Ethiopia will stay out of Somalia despite threat
Wednesday, July 01, 2009
ADDIS ABABA (AFP) — Ethiopia on Wednesday said it will not send troops to Somalia, though a hardline Islamist militia fighting to topple the Somali government recently threatened to invade the neighbouring country.
"No matter what has been said, our position is that we are not entering Somalia at this point," government spokesman Bereket Simon told reporters.
He nonetheless termed this week's threat by the hardline Shebab fighters as "an open declaration of war," and said Addis Ababa was closely monitoring events in the war-ravaged neighbouring state.
Ethiopian troops rolled into Somalia in late 2006 to buttress an embattled government but withdrew earlier this year.

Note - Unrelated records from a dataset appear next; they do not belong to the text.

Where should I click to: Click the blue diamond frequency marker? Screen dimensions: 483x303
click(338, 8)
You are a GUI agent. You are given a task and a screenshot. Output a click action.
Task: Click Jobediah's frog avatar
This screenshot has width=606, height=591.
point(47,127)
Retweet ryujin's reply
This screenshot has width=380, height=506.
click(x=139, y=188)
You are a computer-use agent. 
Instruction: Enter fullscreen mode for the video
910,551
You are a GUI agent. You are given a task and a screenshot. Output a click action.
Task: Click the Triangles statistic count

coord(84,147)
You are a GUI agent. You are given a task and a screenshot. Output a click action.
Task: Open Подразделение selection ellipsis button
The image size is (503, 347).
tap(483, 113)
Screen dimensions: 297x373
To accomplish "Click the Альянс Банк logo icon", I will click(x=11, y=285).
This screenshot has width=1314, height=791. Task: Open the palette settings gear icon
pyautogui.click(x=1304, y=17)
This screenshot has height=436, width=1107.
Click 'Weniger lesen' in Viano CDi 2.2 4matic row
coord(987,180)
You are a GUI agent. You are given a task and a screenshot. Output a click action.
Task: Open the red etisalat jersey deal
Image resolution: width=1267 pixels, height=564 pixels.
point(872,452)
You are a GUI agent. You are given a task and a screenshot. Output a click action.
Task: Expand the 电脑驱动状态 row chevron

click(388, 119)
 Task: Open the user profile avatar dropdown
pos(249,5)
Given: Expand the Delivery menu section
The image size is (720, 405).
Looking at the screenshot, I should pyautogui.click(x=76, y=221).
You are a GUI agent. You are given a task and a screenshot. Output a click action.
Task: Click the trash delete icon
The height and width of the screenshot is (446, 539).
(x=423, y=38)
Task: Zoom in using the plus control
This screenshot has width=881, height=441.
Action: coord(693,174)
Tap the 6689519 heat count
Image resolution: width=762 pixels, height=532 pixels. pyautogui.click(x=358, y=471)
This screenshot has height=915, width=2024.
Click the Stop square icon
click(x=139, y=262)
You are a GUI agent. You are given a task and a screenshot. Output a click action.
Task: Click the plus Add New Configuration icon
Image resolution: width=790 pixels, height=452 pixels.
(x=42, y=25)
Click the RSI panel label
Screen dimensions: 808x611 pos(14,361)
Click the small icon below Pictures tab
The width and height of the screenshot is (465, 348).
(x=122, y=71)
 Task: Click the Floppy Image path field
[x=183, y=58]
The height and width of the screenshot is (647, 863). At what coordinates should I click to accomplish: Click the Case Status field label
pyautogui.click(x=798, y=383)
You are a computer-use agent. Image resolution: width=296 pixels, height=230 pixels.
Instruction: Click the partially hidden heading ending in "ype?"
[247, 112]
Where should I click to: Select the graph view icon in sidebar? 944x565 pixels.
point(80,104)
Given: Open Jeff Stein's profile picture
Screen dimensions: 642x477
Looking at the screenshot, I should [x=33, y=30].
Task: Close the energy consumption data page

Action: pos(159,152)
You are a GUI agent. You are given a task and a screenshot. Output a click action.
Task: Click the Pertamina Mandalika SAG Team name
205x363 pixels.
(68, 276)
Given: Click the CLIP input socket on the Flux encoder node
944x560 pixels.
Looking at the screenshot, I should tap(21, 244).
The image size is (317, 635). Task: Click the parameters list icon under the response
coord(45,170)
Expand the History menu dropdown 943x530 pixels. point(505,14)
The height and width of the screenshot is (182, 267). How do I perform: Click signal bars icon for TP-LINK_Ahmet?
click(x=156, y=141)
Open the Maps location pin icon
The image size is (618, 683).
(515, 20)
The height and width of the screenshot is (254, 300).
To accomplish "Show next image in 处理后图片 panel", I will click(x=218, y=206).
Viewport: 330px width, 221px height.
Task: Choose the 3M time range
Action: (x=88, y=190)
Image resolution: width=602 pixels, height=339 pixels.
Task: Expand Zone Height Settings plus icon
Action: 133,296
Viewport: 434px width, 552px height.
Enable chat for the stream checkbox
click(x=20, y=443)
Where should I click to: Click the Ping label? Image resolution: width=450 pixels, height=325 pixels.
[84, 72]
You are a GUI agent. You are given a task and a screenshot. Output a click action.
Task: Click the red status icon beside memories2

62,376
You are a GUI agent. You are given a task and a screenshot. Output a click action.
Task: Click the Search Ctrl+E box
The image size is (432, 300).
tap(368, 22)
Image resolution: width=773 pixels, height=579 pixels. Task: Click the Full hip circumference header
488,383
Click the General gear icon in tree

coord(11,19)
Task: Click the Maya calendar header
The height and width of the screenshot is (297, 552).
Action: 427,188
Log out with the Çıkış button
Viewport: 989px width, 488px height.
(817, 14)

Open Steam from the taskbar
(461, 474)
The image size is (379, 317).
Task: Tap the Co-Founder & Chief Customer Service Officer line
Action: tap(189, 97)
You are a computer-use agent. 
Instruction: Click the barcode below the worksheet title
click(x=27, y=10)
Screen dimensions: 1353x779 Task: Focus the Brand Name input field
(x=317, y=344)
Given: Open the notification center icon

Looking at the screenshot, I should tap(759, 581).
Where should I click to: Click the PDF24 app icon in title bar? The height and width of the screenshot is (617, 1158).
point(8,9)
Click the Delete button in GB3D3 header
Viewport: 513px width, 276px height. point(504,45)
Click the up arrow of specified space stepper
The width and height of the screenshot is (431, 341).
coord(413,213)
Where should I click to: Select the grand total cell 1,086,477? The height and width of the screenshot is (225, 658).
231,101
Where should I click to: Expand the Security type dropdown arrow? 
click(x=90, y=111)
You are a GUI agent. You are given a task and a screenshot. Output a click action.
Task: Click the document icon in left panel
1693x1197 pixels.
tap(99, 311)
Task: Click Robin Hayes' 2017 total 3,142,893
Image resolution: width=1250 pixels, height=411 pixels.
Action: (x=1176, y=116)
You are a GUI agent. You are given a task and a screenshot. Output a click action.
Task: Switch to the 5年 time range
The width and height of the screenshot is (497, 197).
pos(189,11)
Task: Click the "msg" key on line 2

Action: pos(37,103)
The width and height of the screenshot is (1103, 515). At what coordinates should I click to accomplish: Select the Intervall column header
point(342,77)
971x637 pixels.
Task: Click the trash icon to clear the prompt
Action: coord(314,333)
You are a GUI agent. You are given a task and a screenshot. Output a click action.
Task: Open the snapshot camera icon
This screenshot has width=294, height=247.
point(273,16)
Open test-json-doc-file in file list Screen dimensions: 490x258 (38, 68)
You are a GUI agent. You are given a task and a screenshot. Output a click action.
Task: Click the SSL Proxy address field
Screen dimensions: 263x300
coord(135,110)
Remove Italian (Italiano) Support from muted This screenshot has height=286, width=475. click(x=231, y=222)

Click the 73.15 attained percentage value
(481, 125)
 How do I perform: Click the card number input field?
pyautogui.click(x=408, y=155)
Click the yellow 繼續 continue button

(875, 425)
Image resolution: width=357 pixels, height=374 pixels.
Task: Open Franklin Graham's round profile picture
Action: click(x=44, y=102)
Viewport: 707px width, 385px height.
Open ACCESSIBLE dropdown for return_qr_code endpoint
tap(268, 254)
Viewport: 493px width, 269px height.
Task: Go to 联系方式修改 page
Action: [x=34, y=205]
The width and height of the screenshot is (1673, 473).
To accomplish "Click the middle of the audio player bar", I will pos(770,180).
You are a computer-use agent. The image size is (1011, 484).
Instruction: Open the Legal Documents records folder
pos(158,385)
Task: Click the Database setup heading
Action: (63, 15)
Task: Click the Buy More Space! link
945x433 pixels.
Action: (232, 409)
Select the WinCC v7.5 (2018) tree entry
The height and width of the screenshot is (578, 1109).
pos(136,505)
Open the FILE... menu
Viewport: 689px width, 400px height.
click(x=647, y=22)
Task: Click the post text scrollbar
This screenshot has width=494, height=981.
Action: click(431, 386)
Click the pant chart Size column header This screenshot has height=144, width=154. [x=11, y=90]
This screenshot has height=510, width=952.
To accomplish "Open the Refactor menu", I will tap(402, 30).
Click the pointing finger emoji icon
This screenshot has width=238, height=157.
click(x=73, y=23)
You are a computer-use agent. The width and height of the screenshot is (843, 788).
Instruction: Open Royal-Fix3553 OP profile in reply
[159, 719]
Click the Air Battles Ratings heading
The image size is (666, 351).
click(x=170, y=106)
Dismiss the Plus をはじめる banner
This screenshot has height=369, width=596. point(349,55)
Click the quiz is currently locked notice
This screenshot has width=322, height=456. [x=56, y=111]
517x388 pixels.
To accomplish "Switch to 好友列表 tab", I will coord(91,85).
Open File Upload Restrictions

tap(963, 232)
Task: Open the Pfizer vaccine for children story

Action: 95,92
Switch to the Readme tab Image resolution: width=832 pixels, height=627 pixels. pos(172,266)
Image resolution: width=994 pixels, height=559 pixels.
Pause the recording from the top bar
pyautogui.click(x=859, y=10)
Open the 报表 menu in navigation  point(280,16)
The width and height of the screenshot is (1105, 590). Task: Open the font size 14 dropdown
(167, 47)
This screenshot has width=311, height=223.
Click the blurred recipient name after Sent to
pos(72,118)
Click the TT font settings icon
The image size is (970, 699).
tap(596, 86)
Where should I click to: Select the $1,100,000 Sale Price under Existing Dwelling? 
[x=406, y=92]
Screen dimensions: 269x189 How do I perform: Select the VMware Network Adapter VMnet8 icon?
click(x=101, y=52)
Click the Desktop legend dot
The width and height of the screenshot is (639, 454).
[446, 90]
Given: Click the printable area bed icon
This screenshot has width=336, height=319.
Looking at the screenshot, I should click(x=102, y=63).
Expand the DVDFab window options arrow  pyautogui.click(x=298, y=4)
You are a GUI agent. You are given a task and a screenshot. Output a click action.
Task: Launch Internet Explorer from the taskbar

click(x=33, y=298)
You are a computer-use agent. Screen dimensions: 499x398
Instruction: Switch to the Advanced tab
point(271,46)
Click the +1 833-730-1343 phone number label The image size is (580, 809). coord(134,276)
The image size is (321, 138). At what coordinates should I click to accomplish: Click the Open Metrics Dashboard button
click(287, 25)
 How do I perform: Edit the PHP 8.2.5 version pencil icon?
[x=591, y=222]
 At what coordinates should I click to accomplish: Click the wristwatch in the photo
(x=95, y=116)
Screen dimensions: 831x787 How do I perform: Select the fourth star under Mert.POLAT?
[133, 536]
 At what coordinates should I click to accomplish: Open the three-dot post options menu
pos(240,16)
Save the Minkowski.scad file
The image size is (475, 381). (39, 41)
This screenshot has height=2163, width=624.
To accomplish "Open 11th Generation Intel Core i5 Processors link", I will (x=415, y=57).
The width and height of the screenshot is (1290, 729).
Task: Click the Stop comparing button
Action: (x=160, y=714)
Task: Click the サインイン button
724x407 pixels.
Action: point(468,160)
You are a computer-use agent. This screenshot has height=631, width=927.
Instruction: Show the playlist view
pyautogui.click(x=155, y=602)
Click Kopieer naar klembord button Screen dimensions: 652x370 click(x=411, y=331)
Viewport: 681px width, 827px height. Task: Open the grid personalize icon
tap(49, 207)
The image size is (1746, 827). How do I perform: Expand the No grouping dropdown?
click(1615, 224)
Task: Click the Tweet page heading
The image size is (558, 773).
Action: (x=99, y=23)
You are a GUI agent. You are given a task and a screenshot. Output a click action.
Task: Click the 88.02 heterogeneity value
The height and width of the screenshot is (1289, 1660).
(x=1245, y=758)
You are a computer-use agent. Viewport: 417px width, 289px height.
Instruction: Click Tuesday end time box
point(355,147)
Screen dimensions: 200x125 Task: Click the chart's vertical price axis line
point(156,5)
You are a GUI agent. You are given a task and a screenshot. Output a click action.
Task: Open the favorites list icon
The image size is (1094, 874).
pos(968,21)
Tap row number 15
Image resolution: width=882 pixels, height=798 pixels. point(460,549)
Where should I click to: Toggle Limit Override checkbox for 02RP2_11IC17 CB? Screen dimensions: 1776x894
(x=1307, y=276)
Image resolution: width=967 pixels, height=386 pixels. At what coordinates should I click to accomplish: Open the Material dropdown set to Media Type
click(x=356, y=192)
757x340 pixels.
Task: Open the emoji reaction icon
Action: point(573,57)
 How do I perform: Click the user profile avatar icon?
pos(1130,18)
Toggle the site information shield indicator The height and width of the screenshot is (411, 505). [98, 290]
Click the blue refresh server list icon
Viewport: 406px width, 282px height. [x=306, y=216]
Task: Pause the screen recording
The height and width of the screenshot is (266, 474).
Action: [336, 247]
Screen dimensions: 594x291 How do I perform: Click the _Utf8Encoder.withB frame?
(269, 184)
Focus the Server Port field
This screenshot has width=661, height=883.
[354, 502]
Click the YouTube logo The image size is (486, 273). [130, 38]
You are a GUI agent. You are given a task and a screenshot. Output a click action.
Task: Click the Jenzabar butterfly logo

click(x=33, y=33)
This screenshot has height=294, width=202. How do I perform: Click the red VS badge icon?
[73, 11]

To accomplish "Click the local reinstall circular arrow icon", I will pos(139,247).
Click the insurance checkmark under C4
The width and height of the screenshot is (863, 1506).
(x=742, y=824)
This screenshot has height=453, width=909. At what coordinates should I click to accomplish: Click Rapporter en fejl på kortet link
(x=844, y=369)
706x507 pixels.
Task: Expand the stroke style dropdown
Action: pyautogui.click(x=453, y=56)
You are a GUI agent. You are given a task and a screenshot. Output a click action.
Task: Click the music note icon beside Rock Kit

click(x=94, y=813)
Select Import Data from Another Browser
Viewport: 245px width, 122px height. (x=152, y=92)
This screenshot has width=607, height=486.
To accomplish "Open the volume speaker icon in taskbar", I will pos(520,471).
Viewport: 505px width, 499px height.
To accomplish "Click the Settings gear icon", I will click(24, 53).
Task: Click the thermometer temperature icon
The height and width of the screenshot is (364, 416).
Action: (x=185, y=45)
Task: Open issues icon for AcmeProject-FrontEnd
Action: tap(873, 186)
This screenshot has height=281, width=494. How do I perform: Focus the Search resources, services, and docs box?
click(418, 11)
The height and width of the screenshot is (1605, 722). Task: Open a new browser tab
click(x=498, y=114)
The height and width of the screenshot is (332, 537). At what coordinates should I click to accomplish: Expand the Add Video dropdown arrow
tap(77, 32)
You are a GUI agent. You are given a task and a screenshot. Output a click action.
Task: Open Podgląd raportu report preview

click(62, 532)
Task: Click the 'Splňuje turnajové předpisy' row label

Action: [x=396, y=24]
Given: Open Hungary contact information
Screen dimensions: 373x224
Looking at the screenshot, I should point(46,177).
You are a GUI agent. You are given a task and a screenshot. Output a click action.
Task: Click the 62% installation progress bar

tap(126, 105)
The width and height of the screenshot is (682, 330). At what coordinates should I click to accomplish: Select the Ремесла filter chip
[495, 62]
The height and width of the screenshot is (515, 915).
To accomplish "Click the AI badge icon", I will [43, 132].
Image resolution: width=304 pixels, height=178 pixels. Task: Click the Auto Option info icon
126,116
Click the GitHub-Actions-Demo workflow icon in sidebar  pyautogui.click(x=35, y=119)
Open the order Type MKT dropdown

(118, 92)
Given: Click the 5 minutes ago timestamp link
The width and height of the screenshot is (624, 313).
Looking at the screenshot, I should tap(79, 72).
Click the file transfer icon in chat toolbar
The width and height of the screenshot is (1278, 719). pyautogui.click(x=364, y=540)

Somali residents have recently reported seeing truckloads of Ethiopian troops around the country's central regions but Ethiopian officials have repeatedly denied those claims.
On May 7, the Shebab and Hezb al-Islam, a more political group, launched an unprecedented nationwide offensive against the administration of President Sharif Sheikh Ahmed.
The internationally backed Sharif has been holed up in his presidential quarters, protected by African Union peacekeepers as his forces were unable to reassert their authority over the capital.
Around 300 people are confirmed to have been killed in the latest violence, many of them civilians.